Dans ce contexte libératoire, la télépathie et son projet de transparence psychique a des allures d’horizon indépassable pour la création plastique. Cette perspective livre aussi le sens ultime des mouvements d’avant-garde du XXe siècle, et partant leur acte de naissance. La réalité n’est pas aussi iconoclaste qu’on pourrait le croire: il s’agissait moins pour les avant-gardes de mettre fin aux codes de représentation classiques qui reposent sur l’illusion -à l’image de la peinture et de ses conventions- que d’inventer une nouvelle relation, immédiate, entre l’artiste et le spectateur. Cette concordance débouche sur un constat: la matérialisation de la pensée nourrie à la télépathie entraîne la dématérialisation de l’art. Soit deux routes qui, en se croisant, dessine le grand carrefour de la modernité et de ses héritiers.

● **CONSIGNE ÉCRITE**: Pourriez-vous retaper à l'identique, dans le texte ci-dessus sur la télépathie et l'art, tout ce qui va de « Dans ce contexte » jusqu'à « de ses héritiers. » ?

● **DONNÉES FOURNIES**:
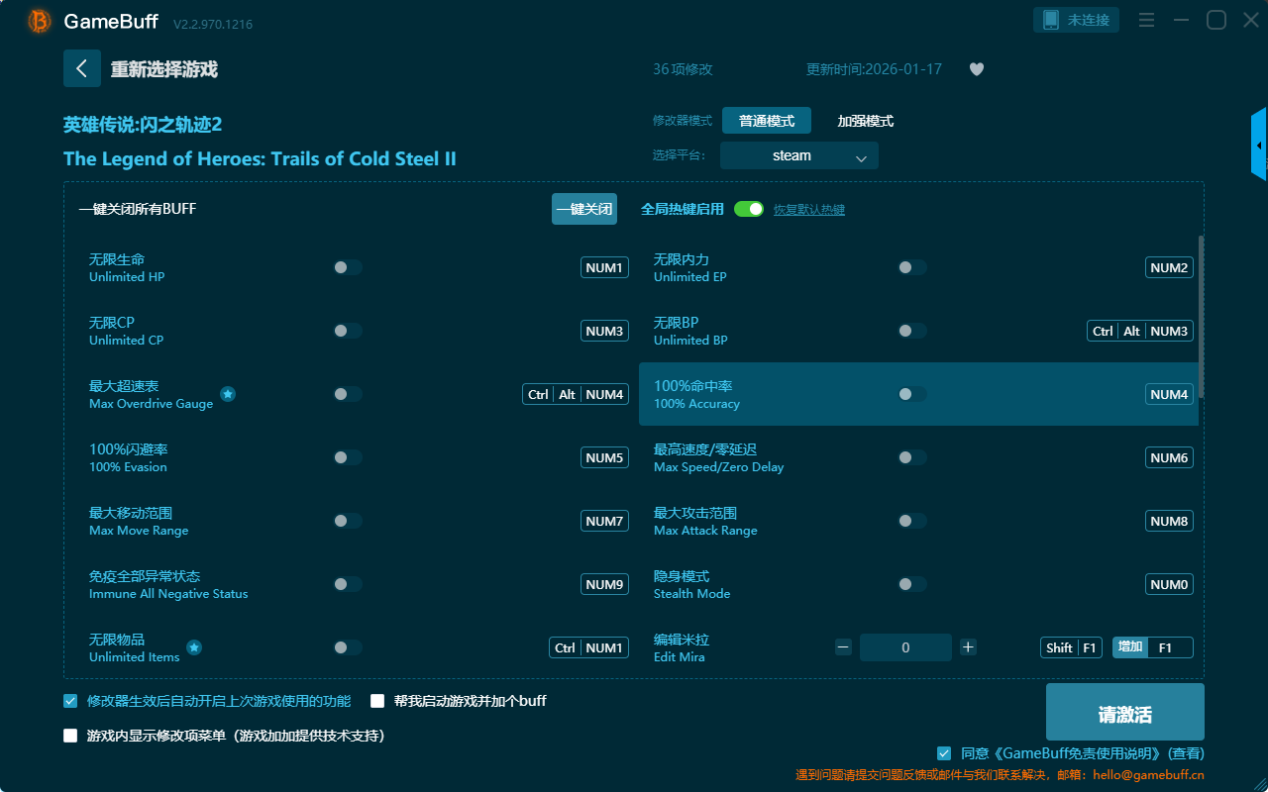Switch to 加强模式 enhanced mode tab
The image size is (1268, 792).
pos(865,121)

---

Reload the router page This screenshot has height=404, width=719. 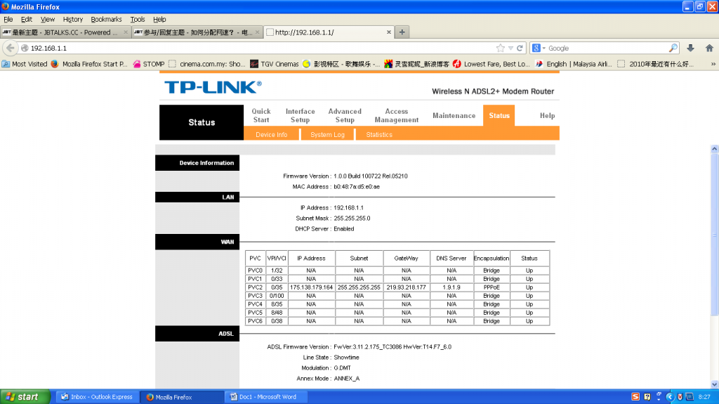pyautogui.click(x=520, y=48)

● **RÉPONSE COMPLÈTE**:
Dans ce contexte libératoire, la télépathie et son projet de transparence psychique a des allures d’horizon indépassable pour la création plastique. Cette perspective livre aussi le sens ultime des mouvements d’avant-garde du XXe siècle, et partant leur acte de naissance. La réalité n’est pas aussi iconoclaste qu’on pourrait le croire: il s’agissait moins pour les avant-gardes de mettre fin aux codes de représentation classiques qui reposent sur l’illusion -à l’image de la peinture et de ses conventions- que d’inventer une nouvelle relation, immédiate, entre l’artiste et le spectateur. Cette concordance débouche sur un constat: la matérialisation de la pensée nourrie à la télépathie entraîne la dématérialisation de l’art. Soit deux routes qui, en se croisant, dessine le grand carrefour de la modernité et de ses héritiers.